Im vergangenen Jahr war die Lesebank unterhalb des Hofs in der Wiler Altstadt aufgestellt worden. In diesem Sommer zieht sie um, und zwar an einen Standort genau gegenüber beim «Baronenhaus». (Bild: PD)

Philipp Haag

philipp.haag@wilerzeitung.ch

«Kein Quantensprung, aber ein gutes Basispapier, mit dem sich arbeiten lässt», sagt Simon Lumpert. Der Präsident der Wiler Altstadtvereinigung spricht das neue Altstadtleitbild an, das in einem partizipativen Prozess erarbeitet worden war und das der Stadtrat nun öffentlich freigegeben hat. Um die Altstadt und die beiden Vorstädte in ihrer Nutzungsvielfalt zu erhalten, stehen drei Wirkungsziele im Fokus: Vielfalt an Wohnen und Einkaufen fördern, eine vielgestaltige Vernetzung mit der Stadt sowie vielfältige Begegnungen ermöglichen. Konkreter ausformuliert sind die Absichten in den strategischen Zielen.

Konträre Positionen bei den Parkplätzen

Das bei der Erarbeitung am kontroversesten diskutierte Thema waren die Parkplätze, da konträre Positionen bestehen. Die einen wollen eine autofreie Altstadt, die anderen die Parkplätze im historischen Zentrum von Wil unbedingt erhalten. Der Stadtrat hat nun deutlich Stellung bezogen. «Das Altstadtleitbild gibt die klare Vorgabe, dass ein angemessenes Angebot an Parkplätzen notwendig ist», heisst es auf Anfrage von Seiten des Departments Bau, Umwelt und Verkehr. Im Altstadtleitbild ist zwar von Kurzzeitparkplätzen die Rede, die erlaubte Parkierdauer wird allerdings erst in einem noch zu erarbeitenden Betriebs- und Gestaltungskonzept (BGK) konkretisiert. Die Parkplätze mit einer maximalen Parkdauer von 15 Minuten beim Restaurant Hartz sind mittlerweile durch eine Anpassung des Parkier-Regimes aufgehoben worden. Nun gilt für alle öffentlichen Parkfelder eine maximale Parkierdauer von zweieinhalb Stunden.

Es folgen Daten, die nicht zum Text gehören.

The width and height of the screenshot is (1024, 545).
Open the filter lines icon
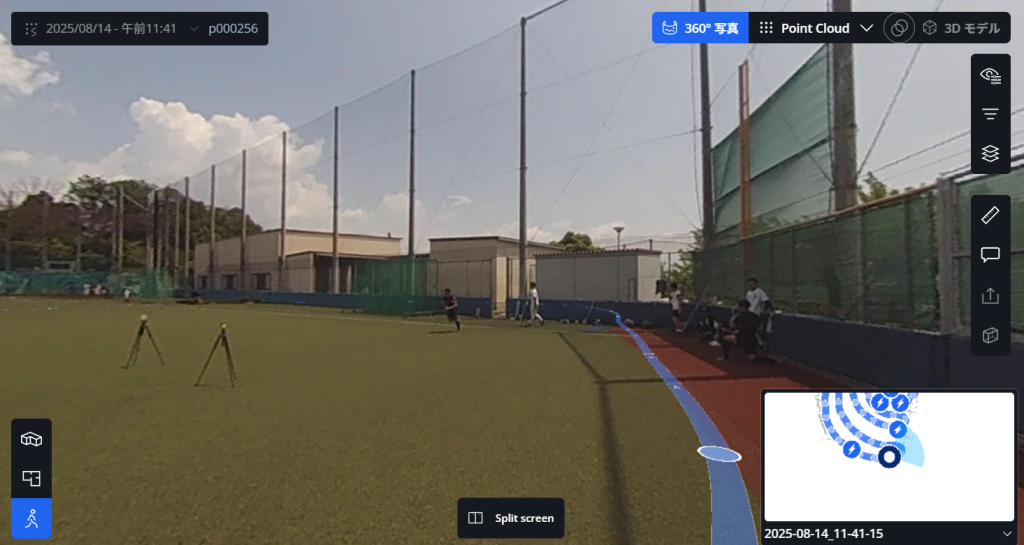[x=990, y=114]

Lumpert begrüsst das im Leitbild fixierte Bekenntnis des Stadtrats zu den Parkplätzen in der Altstadt. «Die Parkfelder müssen unbedingt bleiben.» Dies stosse auch auf Akzeptanz, da eine angemessene Frequenz an Personen in der Altstadt nur durch ein adäquates Parkplatzangebot erreicht werden könne. Die Aufhebung der Kurzzeitparkfelder findet er sinnvoll, «da diese seit der Schliessung der Post nicht mehr benötigt werden». Anerkennend erwähnt Lumpert, dass der Stadtrat ein Parkleitsystem zur Verminderung des Suchverkehrs prüfen möchte. Ein solches ist insbesondere am Samstagmorgen notwendig, wenn auf dem Hofplatz der Wochenmarkt stattfindet, «damit die Autofahrer genau wissen, wo sie ihr Fahrzeug abstellen können». Ein Thema, an dem sich ebenfalls die Geister scheiden, ist das Fahrradfahren in der Altstadt. Auf dem Hofplatz (Begegnungszone) ist es erlaubt, ab dem Pankratiusbrunnen auf der Markt- und der Kirchgasse nicht mehr (Fussgängerzone). Der Stadtrat hält im Leitbild fest, dass das Velofahren in der Fussgängerzone unter Berücksichtigung der topografischen Situation zu prüfen sei. Die Öffnung der Fussgängerzone für Fahrräder war bereits bei der Erarbeitung des Leitbildes angeschaut worden. Aufgrund der räumlichen Gegebenheiten sei dies zumindest kurzfristig und ohne Begleitmassnahmen nicht möglich. «Daher bleibt das Fahrradfahren im Bereich der Fussgängerzone vorderhand nicht gestattet», schreibt das BUV. Lumpert zeigt sich gegenüber einer Öffnung der Fussgängerzone für Velos offen, ist aber skeptisch. Er zweifelt, dass eine gegenseitige Rücksichtnahme, die vor allem im Bereich des Bärenplatzes «absolut notwendig» wäre, angewendet würde.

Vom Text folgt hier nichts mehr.